→ Exercise description:
Once "Viewport: 362px width, 232px height." turns up in a line below, reproduce that line and those after it exactly, stopping after the line with "the DCN446201GVFF0NB6 serial"; leave pictures out.

→ Information shown:
☆ ☆ ☆ ☆

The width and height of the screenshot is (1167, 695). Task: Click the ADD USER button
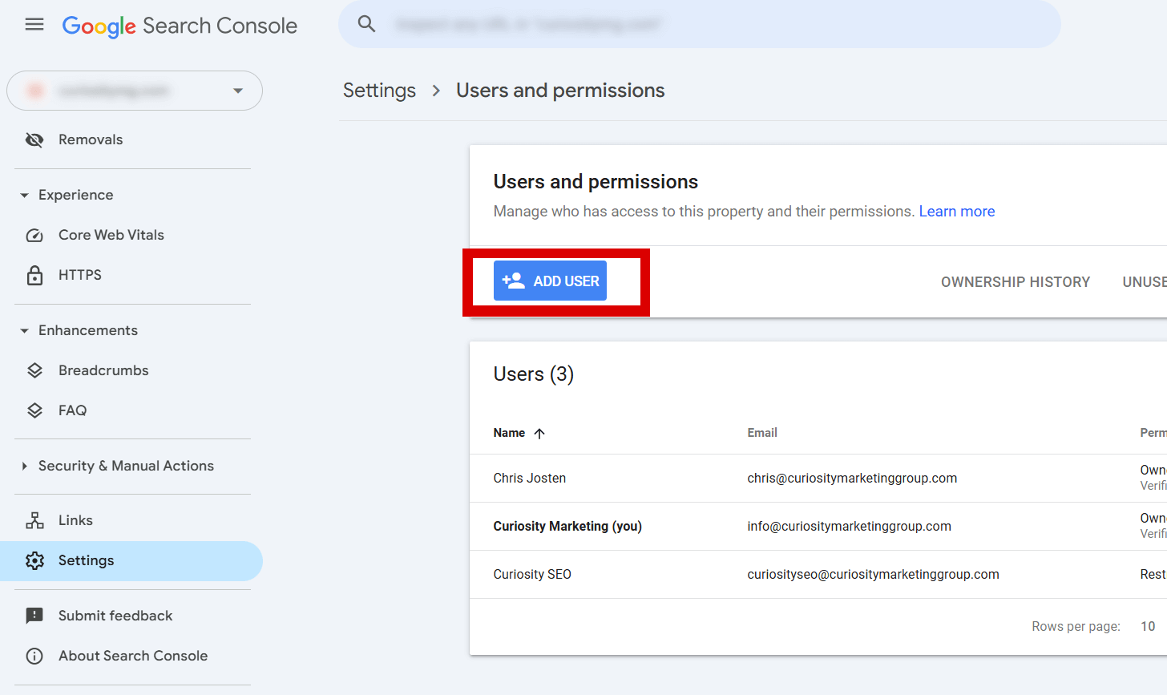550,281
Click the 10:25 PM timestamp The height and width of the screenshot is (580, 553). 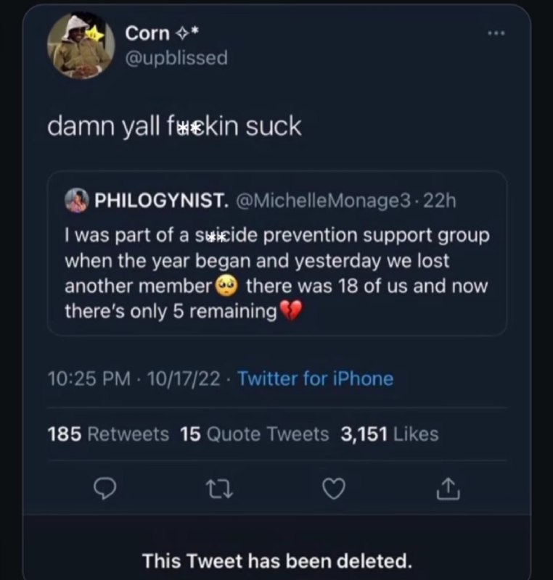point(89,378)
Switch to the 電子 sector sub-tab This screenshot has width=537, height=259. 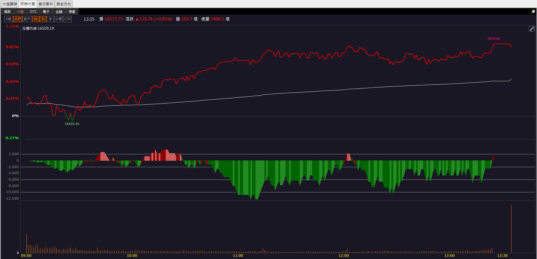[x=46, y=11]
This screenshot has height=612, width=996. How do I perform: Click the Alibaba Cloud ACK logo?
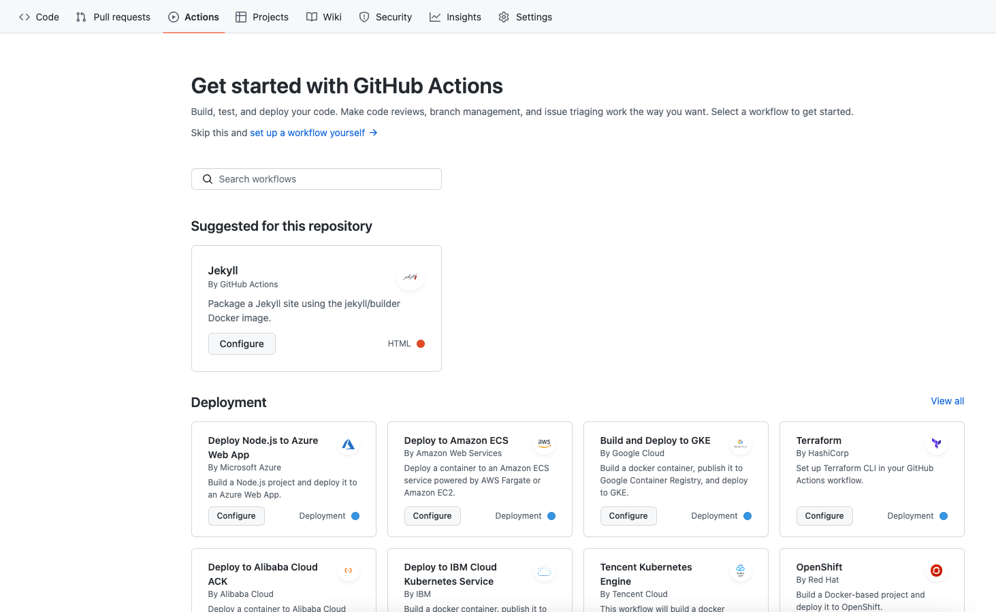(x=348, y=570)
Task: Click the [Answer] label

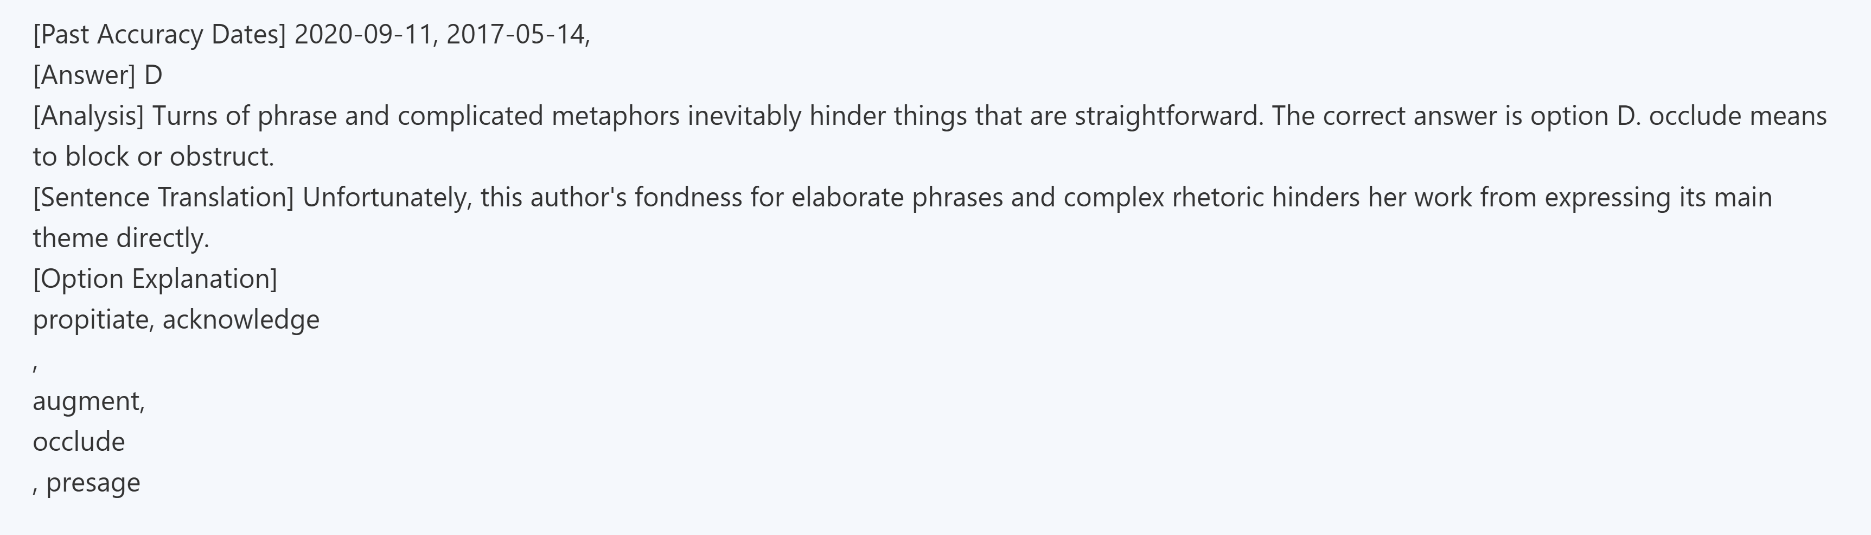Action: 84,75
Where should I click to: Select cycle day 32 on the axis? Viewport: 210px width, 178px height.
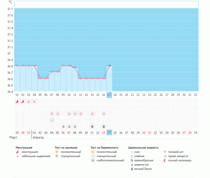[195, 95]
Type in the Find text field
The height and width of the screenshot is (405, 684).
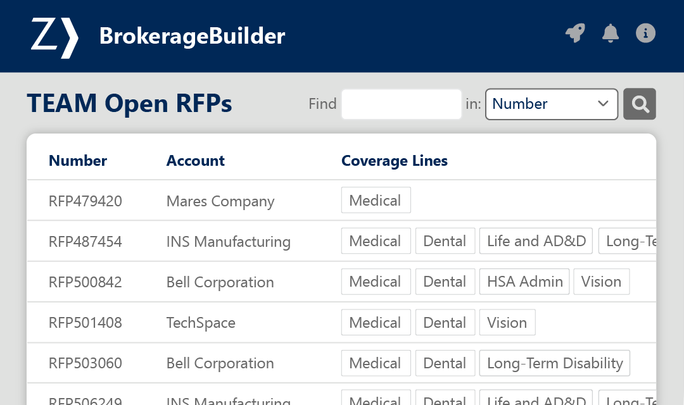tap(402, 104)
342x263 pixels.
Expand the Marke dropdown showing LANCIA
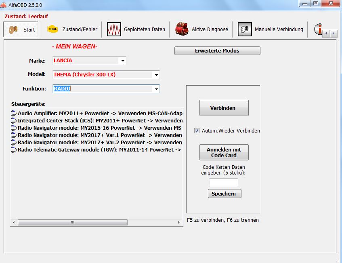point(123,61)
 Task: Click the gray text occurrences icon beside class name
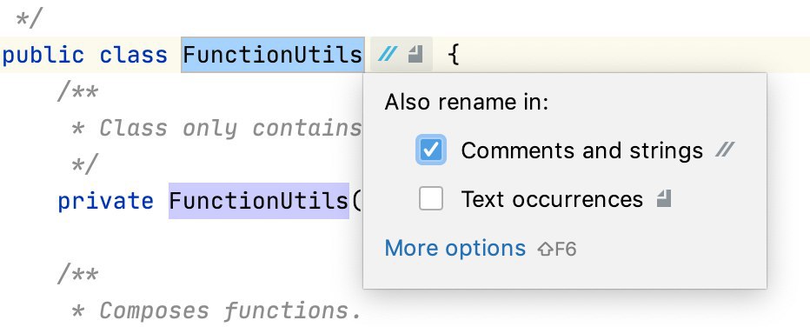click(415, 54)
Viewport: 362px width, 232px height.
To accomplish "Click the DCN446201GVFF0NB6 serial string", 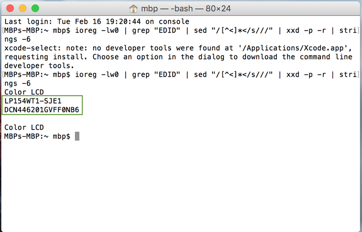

☆ ☆ ☆ ☆

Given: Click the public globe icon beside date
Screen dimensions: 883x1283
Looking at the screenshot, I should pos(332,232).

☆ ☆ ☆ ☆

→ Answer section:
Viewport: 362px width, 232px height.
To accomplish "Click the DCN446201GVFF0NB6 serial string", 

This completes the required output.